IF IT’S OUT THERE, IT’S IN HERE JETHRO TULL’S THICK AS A BRICK HITS 50

Released in 1972, Tull’s classic ‘spoof’ concept album is getting a birthday vinyl reissue, complete with its original, iconic packaging. Ian Anderson remembers it well.

Brick layers! L-R: Jeffrey Hammond, Martin Barre, John Evan, Ian Anderson, Barrie ‘Barriemore’ Barlow.
GIJSBERT HANEKROOT/REDFERNS/GETTY IMAGES

Jethro Tull’s classic Thick As A Brick was released 50 years ago, on March 3, 1972. To commemorate this anniversary, Warner Music is reissuing the album on vinyl, complete with the original St Cleve Chronicle & Linwell Advertiser newspaper packaging (pictured right). While the record and its iconic cover are now part of prog lore, Ian Anderson recalls that, back in the day, the band’s label, Chrysalis, took some convincing about it.

“I think it scared the proverbial out of them,” he tells Prog, “because of the music, and the album cover that I came up. They weren’t exactly sure about the wisdom of it. Happily, it was proven to be instrumental in the success of the record. The presentation of the album in that form is fairly unique, to this day. John Lennon came out with an album right after it [Sometime In New York City] and the cover was the front page of The New York Times. But ours was far more elaborate – a16-page provincial newspaper, not just a single sleeve. I took it to a much higher level of absurdity.”

“The label weren’t exactly sure about the cover…”

The band’s fifth album and the follow-up to the hit Aqualung, Thick As A Brick saw Anderson and the band (comprising guitarist Martin Barre, keyboardist John Evan, bassist Jeffrey Hammond and then-new drummer Barrie ‘Barriemore’ Barlow) doubling down on the prevailing idea of the concept album.

“It was presented as bit of a spoof on the concept album genre,” says Anderson. “I remember vividly that it started off with me and a little acoustic guitar riff.

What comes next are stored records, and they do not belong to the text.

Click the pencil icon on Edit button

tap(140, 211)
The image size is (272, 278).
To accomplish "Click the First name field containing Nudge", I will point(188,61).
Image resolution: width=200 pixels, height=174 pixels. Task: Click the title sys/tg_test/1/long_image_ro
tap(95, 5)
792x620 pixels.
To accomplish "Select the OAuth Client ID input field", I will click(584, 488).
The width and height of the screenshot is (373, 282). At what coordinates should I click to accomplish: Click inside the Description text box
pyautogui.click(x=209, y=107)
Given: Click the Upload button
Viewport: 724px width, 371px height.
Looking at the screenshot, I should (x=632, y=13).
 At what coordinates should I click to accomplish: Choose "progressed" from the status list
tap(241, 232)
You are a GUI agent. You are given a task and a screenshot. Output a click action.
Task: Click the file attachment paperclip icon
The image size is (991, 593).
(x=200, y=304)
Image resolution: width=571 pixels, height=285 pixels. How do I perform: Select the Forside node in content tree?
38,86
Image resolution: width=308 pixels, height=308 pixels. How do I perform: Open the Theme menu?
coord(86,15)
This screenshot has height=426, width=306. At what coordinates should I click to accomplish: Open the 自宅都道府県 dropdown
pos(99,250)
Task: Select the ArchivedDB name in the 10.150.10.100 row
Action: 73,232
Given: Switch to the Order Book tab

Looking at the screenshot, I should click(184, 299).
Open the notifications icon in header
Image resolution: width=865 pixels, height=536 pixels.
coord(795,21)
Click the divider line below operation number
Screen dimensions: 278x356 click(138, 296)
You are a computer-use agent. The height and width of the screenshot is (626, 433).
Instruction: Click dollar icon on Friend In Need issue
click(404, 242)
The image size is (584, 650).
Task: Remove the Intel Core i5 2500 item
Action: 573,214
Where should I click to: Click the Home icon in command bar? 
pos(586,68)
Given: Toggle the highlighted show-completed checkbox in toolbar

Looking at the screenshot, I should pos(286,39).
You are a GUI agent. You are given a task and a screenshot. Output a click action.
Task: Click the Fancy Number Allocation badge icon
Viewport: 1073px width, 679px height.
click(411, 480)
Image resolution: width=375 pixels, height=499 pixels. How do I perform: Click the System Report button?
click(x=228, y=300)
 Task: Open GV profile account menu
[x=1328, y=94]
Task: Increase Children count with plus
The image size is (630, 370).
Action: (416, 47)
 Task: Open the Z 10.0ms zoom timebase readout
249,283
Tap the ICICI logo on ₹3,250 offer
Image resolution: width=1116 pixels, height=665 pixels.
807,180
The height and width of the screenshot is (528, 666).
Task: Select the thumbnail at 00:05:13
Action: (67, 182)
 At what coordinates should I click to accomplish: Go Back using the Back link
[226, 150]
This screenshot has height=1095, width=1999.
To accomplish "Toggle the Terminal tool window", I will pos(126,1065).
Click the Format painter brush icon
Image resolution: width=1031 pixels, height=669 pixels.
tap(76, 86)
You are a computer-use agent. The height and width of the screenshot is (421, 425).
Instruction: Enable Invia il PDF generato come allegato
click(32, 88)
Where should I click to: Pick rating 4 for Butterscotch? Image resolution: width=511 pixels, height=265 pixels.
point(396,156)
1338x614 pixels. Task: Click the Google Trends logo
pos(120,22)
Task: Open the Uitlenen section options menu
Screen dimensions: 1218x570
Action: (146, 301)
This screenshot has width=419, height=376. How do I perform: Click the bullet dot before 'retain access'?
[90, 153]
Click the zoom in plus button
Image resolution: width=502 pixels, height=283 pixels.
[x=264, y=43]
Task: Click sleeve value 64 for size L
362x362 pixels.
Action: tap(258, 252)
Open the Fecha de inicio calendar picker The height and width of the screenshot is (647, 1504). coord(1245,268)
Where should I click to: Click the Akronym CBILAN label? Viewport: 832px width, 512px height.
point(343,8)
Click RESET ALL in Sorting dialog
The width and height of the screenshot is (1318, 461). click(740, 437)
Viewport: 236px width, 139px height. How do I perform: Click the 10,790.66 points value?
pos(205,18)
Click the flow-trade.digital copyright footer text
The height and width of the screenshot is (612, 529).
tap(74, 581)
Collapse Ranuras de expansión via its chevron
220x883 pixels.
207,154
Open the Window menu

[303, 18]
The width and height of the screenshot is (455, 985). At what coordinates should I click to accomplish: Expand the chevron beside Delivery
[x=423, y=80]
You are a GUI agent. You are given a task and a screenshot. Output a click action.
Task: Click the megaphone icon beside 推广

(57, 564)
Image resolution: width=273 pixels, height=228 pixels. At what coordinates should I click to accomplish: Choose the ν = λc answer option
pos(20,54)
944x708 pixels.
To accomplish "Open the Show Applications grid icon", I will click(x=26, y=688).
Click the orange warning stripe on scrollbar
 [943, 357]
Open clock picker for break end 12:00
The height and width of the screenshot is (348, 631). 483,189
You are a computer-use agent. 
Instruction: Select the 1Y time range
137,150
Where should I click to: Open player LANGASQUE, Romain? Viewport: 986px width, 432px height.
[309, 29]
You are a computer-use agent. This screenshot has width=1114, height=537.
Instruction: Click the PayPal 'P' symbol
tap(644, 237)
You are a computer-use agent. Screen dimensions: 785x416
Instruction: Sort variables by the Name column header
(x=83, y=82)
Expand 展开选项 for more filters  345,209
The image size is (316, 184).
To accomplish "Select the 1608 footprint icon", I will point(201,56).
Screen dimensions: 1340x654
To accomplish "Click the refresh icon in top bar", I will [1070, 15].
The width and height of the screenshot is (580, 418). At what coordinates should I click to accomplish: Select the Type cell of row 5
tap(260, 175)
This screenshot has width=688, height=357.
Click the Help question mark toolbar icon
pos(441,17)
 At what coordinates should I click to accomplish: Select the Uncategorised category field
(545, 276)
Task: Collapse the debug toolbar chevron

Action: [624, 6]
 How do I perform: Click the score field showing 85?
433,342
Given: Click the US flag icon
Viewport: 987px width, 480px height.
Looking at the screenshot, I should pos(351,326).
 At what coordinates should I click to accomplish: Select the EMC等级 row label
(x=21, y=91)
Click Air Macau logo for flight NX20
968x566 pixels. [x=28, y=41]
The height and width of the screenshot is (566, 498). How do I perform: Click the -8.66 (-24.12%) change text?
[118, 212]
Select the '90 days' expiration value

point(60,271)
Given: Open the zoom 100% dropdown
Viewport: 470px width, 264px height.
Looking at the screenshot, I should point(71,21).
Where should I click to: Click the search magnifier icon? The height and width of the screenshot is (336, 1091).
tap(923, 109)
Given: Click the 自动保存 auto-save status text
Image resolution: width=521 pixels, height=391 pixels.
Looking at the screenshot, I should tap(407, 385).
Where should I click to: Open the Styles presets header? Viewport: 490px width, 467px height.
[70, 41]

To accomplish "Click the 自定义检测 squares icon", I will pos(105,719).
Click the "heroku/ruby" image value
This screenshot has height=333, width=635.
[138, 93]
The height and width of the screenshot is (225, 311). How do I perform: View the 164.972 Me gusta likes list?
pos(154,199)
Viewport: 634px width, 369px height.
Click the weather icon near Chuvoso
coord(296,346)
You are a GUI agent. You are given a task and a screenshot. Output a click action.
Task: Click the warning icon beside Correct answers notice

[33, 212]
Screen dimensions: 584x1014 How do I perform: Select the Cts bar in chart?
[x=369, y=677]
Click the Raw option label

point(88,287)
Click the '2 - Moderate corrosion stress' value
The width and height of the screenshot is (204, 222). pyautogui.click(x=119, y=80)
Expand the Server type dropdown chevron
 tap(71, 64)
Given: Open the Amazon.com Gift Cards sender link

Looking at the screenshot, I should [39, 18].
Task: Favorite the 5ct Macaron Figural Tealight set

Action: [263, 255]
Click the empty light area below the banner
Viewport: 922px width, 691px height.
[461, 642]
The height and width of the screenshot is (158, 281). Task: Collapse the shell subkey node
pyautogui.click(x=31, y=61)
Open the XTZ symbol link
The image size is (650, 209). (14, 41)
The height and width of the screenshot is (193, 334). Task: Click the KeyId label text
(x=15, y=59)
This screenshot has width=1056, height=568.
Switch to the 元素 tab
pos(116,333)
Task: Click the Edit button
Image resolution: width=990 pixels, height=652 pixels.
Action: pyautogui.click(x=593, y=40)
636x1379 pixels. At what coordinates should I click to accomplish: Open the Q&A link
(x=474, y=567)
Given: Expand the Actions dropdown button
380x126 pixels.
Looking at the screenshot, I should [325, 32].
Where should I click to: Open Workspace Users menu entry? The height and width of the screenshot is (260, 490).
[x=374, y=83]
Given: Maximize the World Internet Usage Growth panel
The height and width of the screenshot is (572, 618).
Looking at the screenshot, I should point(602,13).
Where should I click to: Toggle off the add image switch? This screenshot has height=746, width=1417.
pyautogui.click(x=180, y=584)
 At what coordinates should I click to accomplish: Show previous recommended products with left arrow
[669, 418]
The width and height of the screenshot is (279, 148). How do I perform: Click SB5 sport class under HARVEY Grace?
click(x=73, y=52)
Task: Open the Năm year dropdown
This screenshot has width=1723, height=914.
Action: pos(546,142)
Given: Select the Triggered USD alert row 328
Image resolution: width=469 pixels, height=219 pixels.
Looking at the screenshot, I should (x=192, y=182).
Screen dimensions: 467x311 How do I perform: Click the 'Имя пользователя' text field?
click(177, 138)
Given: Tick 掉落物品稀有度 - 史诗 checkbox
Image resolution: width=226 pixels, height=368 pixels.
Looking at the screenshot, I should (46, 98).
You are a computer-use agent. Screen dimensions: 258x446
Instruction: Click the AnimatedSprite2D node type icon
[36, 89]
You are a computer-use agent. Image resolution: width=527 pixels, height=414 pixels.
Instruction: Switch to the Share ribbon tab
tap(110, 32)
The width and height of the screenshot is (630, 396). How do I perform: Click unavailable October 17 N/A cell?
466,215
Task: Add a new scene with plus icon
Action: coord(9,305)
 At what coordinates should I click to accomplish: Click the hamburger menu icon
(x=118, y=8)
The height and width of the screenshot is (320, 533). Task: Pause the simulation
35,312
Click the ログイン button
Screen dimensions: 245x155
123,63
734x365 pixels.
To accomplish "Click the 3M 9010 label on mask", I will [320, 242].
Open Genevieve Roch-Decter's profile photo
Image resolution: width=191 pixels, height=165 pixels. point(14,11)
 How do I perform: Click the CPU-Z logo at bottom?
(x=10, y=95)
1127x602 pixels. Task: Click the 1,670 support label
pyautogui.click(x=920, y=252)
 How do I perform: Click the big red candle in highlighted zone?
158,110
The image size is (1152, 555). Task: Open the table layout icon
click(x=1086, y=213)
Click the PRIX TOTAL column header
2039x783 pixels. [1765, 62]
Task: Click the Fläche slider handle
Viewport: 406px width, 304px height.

I was finding something that melodically would fit over it, and out came the words, ‘I really don’t mind if you sit this one out’ [that became the album’s first line], which is about the most negative way of opening an entire album – to say to the audience, effectively, ‘Bugger off!’ That kind of amused me, so I expanded upon that notion to create something throwing down the gauntlet in terms of the listening experience.”

With those lyrics mischievously attributed to one Gerald Bostock – aprecocious and fictional eight-year-old schoolboy – Thick As A Brick topped the US album chart, went Top 5 in the UK, and became a mainstay in Tull’s catalogue. To cap it all, it was ranked fifth in Prog’s 2014 list of The 100 Greatest Prog Albums Of All Time.

The 50th anniversary vinyl features the remix that Steven Wilson created for its 40th anniversary reissue in 2012, but this time the vinyl has been cut at half speed for greater audio quality. Anderson recalls that Wilson began that remix by “taking the original stereo mix I did all those years ago and laying things out in pretty much the same way in terms of the stereo spread and the relative balance of the different instruments.

“Where the magic comes in is that, with the digital recording, you can keep the bits you want and you can simply remove all those periods of relative silence where there’s just hiss and hum. So you start off by creating the transparency to the music that perhaps wasn’t there originally, and you have the opportunity to create a little more sparkle in the digital world. It’s the same material as the 40th anniversary edition, but the difference the vinyl has been cut in half speed, which is a way of extending the audio fidelity of vinyl records. The album artwork and the album book are exactly as it was back in 1972. So it’s a true re-creation of the original artwork.”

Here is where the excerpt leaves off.